The CWM OLAP metamodel is a pure, semantic model of general OLAP concepts, and does not define any particular logical or physical
deployment constructs of its own. This is done for two reasons:
• OLAP and multidimensional concepts (what the user sees) tend to be rather abstract in nature and very broad in applicability; for example, notions such as “dimension? and “dimensioned variable? are concepts that span the enterprise and really aren’t specific to any particular technology that provides computational support for such concepts.
• OLAP concepts may be implemented in many different ways, depending on the objectives of the enterprise and the technologies available. For example, OLAP applications are often implemented using either relational database technology (ROLAP), multidimensional database servers (MOLAP), or some hybrid mixture of both relational and multidimensional technologies.
So the CWM OLAP metamodel defines generic OLAP concepts only and leverages the CWM Transformation metamodel to map OLAP metaclasses
to metaclasses of other packages that could be used to describe logical models of implementations (for example, the CWM Relational
and Multidimensional metamodels). Those logical models, in turn, rely on the Software Deployment metamodel to describe their
actual, physical deployments.
The MDC-OIM OLAP model, on the other hand, is largely derived from the OIM Database Schema model (in the same manner that
the Data Transformation model is). For example, Cubes and Partitions are ultimately derived from ColumnSet. This may have
the effect of restricting the usage of the OIM OLAP model to the representation of relational-OLAP constructs only.

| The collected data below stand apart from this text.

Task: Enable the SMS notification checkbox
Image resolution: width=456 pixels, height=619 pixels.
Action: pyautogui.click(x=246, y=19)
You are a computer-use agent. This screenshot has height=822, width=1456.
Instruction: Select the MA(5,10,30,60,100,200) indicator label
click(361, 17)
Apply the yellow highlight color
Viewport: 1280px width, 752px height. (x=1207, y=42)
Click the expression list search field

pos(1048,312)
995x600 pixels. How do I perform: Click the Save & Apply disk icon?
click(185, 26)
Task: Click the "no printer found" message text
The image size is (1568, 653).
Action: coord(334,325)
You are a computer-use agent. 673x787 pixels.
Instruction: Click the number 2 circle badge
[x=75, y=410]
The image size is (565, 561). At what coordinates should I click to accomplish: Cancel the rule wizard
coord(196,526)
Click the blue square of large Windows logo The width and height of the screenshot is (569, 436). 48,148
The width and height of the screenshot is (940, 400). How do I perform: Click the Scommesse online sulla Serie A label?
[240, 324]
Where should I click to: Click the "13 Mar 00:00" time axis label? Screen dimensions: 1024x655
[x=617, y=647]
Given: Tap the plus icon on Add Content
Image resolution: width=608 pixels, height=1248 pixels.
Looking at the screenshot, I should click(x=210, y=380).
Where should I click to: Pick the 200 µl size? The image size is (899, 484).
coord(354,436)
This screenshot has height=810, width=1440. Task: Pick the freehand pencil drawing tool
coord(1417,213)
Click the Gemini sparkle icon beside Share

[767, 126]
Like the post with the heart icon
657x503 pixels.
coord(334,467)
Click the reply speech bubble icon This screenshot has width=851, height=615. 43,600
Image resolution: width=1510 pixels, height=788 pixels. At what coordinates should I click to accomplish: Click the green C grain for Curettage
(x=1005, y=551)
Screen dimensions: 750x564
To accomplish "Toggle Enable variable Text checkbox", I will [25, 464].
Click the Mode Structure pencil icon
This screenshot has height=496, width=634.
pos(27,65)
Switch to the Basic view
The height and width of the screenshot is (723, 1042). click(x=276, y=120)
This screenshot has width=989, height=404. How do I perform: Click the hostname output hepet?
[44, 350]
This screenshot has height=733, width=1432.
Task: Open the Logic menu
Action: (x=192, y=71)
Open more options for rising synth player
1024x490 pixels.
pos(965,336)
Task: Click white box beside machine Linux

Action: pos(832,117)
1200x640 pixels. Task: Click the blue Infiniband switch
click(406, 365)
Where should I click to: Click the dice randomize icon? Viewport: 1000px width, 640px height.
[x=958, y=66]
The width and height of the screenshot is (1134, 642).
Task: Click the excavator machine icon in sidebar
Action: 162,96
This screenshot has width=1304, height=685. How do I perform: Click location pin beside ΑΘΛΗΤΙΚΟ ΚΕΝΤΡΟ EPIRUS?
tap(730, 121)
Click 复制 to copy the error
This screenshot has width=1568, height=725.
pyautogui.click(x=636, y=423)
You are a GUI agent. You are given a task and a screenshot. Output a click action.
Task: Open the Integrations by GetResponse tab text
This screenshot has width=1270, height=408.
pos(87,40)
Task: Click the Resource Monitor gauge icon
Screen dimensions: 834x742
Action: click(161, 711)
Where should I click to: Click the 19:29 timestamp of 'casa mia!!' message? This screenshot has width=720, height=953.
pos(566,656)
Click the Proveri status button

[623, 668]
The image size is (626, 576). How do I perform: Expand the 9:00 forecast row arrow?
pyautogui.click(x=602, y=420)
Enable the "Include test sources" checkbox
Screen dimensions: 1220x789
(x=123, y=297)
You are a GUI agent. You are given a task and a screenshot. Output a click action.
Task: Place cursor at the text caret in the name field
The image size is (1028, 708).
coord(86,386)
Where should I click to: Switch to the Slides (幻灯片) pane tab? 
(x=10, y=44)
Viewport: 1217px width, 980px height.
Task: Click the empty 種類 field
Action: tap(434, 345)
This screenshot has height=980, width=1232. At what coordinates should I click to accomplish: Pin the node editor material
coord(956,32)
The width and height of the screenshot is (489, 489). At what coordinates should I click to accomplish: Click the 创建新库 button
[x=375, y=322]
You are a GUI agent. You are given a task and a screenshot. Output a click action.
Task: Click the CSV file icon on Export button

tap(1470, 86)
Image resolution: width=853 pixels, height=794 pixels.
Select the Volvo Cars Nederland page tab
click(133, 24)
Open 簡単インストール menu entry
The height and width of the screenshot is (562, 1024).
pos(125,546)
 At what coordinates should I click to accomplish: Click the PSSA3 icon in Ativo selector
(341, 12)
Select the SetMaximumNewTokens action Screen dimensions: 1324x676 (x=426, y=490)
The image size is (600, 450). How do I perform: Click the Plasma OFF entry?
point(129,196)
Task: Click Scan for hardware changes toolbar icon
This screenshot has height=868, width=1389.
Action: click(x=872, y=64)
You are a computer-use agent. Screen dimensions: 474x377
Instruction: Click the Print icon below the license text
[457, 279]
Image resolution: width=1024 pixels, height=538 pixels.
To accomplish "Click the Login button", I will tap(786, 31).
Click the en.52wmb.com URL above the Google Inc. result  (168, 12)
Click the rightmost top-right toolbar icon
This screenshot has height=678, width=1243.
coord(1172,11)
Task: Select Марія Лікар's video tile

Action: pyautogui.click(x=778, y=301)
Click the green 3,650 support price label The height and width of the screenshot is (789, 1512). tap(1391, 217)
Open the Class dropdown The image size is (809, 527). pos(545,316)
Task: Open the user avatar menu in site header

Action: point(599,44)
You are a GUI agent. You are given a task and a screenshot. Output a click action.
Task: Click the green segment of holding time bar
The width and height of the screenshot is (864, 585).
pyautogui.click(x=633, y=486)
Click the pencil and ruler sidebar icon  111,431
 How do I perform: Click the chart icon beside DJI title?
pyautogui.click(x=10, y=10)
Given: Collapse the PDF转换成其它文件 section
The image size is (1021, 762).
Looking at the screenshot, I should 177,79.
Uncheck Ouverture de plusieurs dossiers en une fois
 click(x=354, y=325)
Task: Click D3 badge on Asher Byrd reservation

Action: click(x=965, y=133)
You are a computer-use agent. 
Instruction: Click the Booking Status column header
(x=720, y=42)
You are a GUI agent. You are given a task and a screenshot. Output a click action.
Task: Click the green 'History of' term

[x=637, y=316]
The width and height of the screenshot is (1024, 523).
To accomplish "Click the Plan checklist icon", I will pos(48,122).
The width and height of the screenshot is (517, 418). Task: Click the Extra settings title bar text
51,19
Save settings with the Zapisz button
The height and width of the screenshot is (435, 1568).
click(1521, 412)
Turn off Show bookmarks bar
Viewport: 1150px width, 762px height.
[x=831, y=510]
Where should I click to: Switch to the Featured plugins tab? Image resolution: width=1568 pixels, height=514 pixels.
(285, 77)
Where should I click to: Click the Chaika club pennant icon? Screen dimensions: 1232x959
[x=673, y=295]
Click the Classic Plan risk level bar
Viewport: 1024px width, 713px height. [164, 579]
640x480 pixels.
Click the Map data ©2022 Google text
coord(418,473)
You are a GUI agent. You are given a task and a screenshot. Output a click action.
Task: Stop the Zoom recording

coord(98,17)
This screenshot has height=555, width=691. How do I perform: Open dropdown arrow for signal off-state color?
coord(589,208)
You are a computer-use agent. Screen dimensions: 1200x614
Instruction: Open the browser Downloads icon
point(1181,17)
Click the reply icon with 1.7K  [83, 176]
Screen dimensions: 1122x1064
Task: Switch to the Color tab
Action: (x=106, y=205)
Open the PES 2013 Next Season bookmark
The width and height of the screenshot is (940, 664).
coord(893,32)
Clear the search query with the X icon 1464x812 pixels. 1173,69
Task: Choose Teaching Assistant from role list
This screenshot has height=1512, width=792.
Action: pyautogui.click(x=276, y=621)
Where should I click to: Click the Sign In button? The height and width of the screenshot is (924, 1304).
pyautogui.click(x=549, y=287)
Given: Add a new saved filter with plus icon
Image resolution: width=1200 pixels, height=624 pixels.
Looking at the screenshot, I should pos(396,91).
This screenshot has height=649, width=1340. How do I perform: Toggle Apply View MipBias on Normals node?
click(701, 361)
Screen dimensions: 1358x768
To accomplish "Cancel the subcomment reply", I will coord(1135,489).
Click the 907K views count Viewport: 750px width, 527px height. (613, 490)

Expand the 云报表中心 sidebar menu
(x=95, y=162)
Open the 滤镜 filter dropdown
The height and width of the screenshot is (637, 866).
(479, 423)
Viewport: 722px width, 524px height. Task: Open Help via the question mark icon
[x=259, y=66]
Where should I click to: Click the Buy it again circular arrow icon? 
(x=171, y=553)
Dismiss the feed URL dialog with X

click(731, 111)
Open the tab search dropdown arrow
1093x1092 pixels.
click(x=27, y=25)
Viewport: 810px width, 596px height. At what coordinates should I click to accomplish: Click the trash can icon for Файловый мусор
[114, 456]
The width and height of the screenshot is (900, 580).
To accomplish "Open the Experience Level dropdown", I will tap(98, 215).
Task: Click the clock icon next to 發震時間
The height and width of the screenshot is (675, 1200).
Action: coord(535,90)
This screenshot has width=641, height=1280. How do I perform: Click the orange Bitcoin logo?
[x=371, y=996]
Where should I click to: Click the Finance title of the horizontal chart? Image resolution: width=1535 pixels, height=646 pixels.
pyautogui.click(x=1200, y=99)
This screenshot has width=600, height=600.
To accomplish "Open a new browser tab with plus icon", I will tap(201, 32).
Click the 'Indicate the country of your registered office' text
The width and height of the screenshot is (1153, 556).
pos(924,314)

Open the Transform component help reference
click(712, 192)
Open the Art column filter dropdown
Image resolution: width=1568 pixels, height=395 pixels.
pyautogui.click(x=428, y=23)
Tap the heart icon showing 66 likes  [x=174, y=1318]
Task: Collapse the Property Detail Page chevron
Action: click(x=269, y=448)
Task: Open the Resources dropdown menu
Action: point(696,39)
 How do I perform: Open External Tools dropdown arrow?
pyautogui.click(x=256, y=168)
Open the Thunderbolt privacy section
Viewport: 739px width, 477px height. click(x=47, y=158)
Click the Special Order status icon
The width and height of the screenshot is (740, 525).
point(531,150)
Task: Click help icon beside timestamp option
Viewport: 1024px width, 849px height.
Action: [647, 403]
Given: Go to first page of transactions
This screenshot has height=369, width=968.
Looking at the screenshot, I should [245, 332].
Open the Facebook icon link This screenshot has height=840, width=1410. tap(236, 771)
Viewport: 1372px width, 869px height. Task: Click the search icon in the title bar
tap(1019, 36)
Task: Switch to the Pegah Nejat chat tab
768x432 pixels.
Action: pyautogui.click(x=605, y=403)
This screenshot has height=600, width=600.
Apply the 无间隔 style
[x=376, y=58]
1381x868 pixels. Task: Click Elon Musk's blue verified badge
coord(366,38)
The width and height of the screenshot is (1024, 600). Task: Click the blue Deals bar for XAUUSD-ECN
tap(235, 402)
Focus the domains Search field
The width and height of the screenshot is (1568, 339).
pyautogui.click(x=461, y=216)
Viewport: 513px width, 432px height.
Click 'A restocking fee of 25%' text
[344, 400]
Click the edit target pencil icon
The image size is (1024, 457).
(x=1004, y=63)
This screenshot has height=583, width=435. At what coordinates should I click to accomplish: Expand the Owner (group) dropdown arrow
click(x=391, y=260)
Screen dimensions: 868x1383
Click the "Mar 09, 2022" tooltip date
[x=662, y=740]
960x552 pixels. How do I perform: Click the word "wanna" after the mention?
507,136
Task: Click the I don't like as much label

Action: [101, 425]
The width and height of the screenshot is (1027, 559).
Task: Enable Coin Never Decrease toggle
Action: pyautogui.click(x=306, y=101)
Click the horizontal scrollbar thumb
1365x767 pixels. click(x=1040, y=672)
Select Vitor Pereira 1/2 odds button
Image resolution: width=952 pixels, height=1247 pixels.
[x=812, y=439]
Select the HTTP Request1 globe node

The OIM OLAP model also includes a number of logical and physical deployment metaclasses, such as OLAPServer, DataSource,
and Connection metaclasses, plus DeployedOLAPDatabase and LogicalOLAPDatabase subclasses, in keeping with the OIM’s overall
dichotomization of the concepts of logical versus deployed subclasses. As stated earlier in the discussion on the relational
Database Schema, there is no need for the CWM OLAP metamodel to include these kinds of metaclasses, since logical descriptions
are implicitly defined by transformation mappings of OLAP semantics to more logical constructs (for example, relational),
and the physical deployment metaclasses are provided within a single, Software Deployment metamodel.
Areas where the CWM OLAP and OIM OLAP metamodels are mostly (though not completely) similar include the following:
• Cubes and Dimensions. Both metamodels support the concept of Cubes and Dimensions being separate from one another and both contained within an OLAP Database (called Schema in CWM). Both support the special designation of a Time Dimension, although the CWM OLAP metamodel further defines a Measures Dimension. Both metamodels also support the concepts of virtual versus physical Cubes, as well as the concept of a Cubes being composed from sub-cubes (called Cube Regions by CWM and Partitions by OIM). However, OIM includes the notion of an Aggregation metaclass, which represents pre-calculated aggregations in relational stores, generally what one might find in a typical, relational Star-schema deployment of OLAP. CWM provides no such concept, because this is regarded as being an implementation detail that would be addressed at the model instance level.
• Levels and Hierarchies. Both OLAP metamodels support the concept of Hierarchy as being a separate entity from its owning Dimension. Both metamodels support the concept of multiple Hierarchies per Dimension. Both metamodels also support the concepts of Dimension Levels and the association of Dimension Levels with Dimension Hierarchies, and both also define mapping constructs that enable Hierarchies and Levels to be mapped to logical deployment structures. However, within the OIM OLAP metamodel, these deployment mappings are explicitly geared toward a relational database (and optionally Star-Schema) deployment, whereas the CWM OLAP contains mapping constructs that derive from more general CWM Transformation mapping metaclasses and, hence, can be used to specify deployment mappings to any conceivable logical structure that might be supported elsewhere within the CWM metamodel.